梅园里的梅花已经开始打苞了,冰雪之下,嫣红点点,好一派冷艳香寒的美景。

云容手里抱着紫金小手炉站在梅树之下,小脸冻得发红,却只是一味的沉浸其中。青儿站在她的身旁,摸着旁边的树干对她说:“姑娘失忆前,就喜欢和太子一起在这里煮茶赏梅。那时,青儿在一旁伺候着,想着琼瑶仙境里的神仙眷侣大概也就是太子和姑娘这样的形容。

如今姑娘总算回来了。你不知道,姑娘不在园子里的这些日子,太子殿下也再不到这里来了,却吩咐青儿每日细心打扫着,说姑娘说不定哪天就回来了。没想到青儿真的盼到了这一天。

姑娘,虽然你什么都不记得了,但是青儿却知道,太子殿下对姑娘是极好的,以前宫里的人都知道太子殿下只有在姑娘面前才会有开心的笑容!”

云容想起了之前在淮南周府雅园内,白曦宸书桌上的那幅画,那个美丽的女子还有那个俊逸侧颜的青衫公子,她打断了青儿:“青儿,你叫人去把太子殿下请来。”

梅园里的屋子与整个东宫很是不同,所用之物虽然是精致至极,却给人一种反璞归真的朴素之感。

小小的三间房舍,里间搭着一张火炕,上面放着一张梨木小桌。桌上一支莲花紫金烛台。

桌上放着一壶酒,几样小菜,以前在太子寝宫的时候,都是宫婢们准备好了晚膳,等太子到了,再来请云容。这一次,云容却是让人提前把饭菜准备好了,再去请他。

这几天以来,遥远的记忆像雪片一样飞入她的脑海。断断续续,没有一个完整的情节,却把她的心神完全搅乱。

“我为什么会离开这里?为什么我经常梦到自己被困在一片大火之中?”云容颤抖着手给白梓轩把杯中的酒斟满。才要放下酒壶,却被他一把捉住了手。

云容只觉得手背好像被烫到了一样,想挣脱,却丝毫动弹不得。

“太子殿下……”

白梓轩强忍住把她拥在怀里的冲动,痛苦的闭上眼睛,任那些不堪回首的往事,生生的锁在脑海之中,“云儿,若是可以,我希望你最先记起的是曾经快乐的事情,到那时,我再把这里发生的一切告诉你。

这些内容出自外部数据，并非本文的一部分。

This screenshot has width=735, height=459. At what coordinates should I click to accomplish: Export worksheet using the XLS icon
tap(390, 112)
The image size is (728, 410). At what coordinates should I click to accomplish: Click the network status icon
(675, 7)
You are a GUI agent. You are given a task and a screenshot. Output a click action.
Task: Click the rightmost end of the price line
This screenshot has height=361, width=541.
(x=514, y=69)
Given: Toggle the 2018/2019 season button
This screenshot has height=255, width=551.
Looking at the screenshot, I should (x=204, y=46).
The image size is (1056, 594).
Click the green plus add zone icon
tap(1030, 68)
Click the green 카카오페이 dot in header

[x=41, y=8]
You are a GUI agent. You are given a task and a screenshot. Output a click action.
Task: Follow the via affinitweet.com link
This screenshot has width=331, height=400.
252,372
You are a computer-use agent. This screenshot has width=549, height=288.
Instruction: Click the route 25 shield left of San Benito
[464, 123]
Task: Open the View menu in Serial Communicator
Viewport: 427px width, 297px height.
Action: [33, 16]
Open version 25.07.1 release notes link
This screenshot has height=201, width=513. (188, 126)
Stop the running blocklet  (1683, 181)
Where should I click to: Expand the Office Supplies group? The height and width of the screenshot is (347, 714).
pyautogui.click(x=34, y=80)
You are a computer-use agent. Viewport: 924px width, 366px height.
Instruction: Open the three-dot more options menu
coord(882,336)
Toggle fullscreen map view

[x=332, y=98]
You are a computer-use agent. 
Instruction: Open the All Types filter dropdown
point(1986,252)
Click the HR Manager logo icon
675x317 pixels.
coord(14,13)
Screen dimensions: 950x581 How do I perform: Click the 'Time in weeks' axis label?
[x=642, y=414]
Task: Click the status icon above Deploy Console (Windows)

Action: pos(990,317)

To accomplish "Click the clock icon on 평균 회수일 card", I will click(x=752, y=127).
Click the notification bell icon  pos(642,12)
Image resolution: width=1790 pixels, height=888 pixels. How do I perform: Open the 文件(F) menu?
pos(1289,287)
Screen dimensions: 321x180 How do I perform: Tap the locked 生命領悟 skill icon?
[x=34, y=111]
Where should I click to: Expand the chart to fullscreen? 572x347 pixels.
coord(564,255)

她还在挣扎,他便慢慢的把自己的手松开,端起她斟满酒的酒盅,一饮而尽。

“我猜,我并不是周慈恩真正的女儿,我只是他们的一颗棋子,那你能告诉我,我还有什么亲人吗?”云容的声音柔柔的,带着几分哀哀的祈求,却与平日里替白曦宸求救的声音不同,没有愤怒,没有绝望,只是夹杂着小心翼翼的希望。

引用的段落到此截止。